EXERCISE INSTRUCTIONS
Rewrite the records starting at the line containing "Click the search magnifier icon" and ending at the line containing "pos(1186,494)" as a JSON list of strings, one string per line, with blank lines left out.

Data records:
**********

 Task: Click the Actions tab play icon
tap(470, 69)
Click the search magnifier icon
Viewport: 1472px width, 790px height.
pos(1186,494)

**********

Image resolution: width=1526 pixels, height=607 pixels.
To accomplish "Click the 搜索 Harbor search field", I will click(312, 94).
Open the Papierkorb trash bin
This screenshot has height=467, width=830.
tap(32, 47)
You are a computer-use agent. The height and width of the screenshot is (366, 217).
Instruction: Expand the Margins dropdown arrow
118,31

**********

EXERCISE RESPONSE
[
  "Click the search magnifier icon",
  "Viewport: 1472px width, 790px height.",
  "pos(1186,494)"
]